Oh, and to do my best to make sure I still have a job when the dust settles, because it’s going to get rough out there.

I would never tell my wife to stop whining, but she has had to remind me multiple times that I’ve been working too much and need breaks - and family time.


----------



## Adelais (Oct 23, 2013)

Female here. I agree with all the things the males have said. I would also like to add that your feelings are valid. His telling you to not whine is disrespectful, unless you are actually whining, not just telling him how you feel.

I imagine you felt the same way before the corona virus hit, and you are feeling more lonely because he is away from the home more.

I'd say that you need to keep reminding yourself, several times a day that this time (corona virus pressures) is unique and won't last forever. It is very difficult on you and your husband, in different ways.

After things get back to normal in the world, if he continues to work too many hours, then you need to tell him again how you feel again. If he is a workaholic, you may need to establish some boundaries for yourself and him. 

You will also need to seriously evaluate if he absolutely must work so many hours to just make ends meet. If that is the case, can the two of you give up some things so he can work less hours? For example move to a less expensive home, buy fewer clothes, eat out less, drop magazine subscriptions, drop a club membership, make a budget and stick to it, cut out other luxuries, etc. If he is on the same page, your marriage and family life can greatly improve, just by him being physically present, more than your (plural) ability to have nice things and do fun things.

I'm speaking from experience here. My husband has always chosen to work more hours because he has a fear of being a deadbeat like his dad was. In addition, he doesn't like conflict or the work of homelife, although he won't admit it. He provides very nicely for us, but we have missed his presence. Several children are grown up and we don't live with them anymore. They come over to visit here and there. He is finally realizing what I meant when I told him that he is missing out on their lives, that we don't need as much money, we need HIM. Our marriage has suffered, for many reasons. He had an affair because he moved away for a "dream job" and being distanced from his family, he forgot that he worked so hard "for us." He ended his affair, his dream job up and left town, requiring him to live several states away for weeks at a time if he wanted to continue to be employed by them. Now he works for a local company, but again, with a job that requires him to be gone 5 days a week. The children and I have trained ourselves to not think about him or miss him, because it was tearing us apart. I was told by a counselor that his leaving all the time was harder on us because it is so frequent. At least people in the military stay gone for long periods so the family can adapt. But my husband leaves and comes back, putting us on an emotional roller coaster. Our oldest daughter told me several years ago, "I don't have a father" because he was physically gone so much.

I tell you all that because after everything gets back to normal, your husband and you really need to talk about your marriage and family, your values, how much togetherness you, the children and he need. Maybe he prefers to be away from home for personal reasons that he feels can't say out loud. I believe my husband is like that.

Now if he only works a 40 hour week when the world is normal, then you need to find ways to get in your girlfriend time. Look into mommy groups that meet at the playground, or find out about other mommy groups. Do you know anyone with children who you would like to become friends with? You can invite them over for a play date.


----------



## frusdil (Sep 5, 2013)

I too am a SAHM, I don't for one moment minimise your contribution. Not at all.

Your husband is working 7 days a week though, you need to cut him a break. He shouldn't have to do housework on top of that honey, that's completely unreasonable. How old are the children?

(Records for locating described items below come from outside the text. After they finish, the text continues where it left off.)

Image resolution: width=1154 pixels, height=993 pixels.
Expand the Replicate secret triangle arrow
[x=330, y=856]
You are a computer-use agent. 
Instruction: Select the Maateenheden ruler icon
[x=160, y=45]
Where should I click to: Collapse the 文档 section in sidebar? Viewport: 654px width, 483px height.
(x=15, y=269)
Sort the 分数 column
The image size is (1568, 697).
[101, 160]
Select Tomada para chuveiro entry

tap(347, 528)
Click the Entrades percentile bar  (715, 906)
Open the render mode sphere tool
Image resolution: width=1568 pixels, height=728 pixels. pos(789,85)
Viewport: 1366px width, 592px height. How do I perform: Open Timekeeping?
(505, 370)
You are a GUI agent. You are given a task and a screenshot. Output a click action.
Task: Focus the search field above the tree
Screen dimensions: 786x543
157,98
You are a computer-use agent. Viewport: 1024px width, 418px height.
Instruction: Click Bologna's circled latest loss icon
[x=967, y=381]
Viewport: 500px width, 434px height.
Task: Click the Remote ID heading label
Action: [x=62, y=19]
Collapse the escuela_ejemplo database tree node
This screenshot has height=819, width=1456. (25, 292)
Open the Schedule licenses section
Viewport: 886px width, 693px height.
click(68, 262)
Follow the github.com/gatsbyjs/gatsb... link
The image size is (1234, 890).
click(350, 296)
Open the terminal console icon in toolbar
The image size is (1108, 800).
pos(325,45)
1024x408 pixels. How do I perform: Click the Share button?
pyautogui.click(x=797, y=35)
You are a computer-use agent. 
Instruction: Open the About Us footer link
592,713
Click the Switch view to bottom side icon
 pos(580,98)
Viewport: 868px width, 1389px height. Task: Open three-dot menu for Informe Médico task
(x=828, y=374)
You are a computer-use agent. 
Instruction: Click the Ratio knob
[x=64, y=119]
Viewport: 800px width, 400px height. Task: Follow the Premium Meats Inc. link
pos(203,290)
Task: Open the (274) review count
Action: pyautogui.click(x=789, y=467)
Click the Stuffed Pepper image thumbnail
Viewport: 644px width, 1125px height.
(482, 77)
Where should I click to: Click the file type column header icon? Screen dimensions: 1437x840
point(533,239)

Even toddlers can't be taught to start cleaning up after themselves - taking their dirty dishes to the sink, putting their toys away before bed each night, putting their dirty clothes in the laundry. Just those little things will make a big difference to you.

Your husband shouldn't be telling you not to whine, that's not nice, but it can be very hard on someone who's working so much, whilst feeling all the same stresses that you do, to be constantly nagged and told they're not doing enough at home.

You need to maintain the status quo for a bit longer, while this pandemic craziness is happening, but once things go back to normal you both need to sit down and work out a plan going forward - you both need time alone, and time for the two of you without the children.


----------



## Tilted 1 (Jul 23, 2019)

HB, do you see anything of the things that first attracted him to you? If you do let this be your focus and intent, let this strengthen your resolve and be your path to emotional recovery (because only you can let others, affect you in such a way). 

And I know it more intense because you rely on your loved on to fill your needs. This is in every loving marriage, but your are indeed overwhelmed, and if you are a follower of the Christian God and his Son and the Holy Spirit, let God be the beginning of your strength Psalms help you, we will see we are not alone nor the first to suffer. 

Gather your thoughts, after your kids are asleep and your husband is resting. Give yourself to his word, to study and reflect that things will be alright "and truly believe it" a calm will come. 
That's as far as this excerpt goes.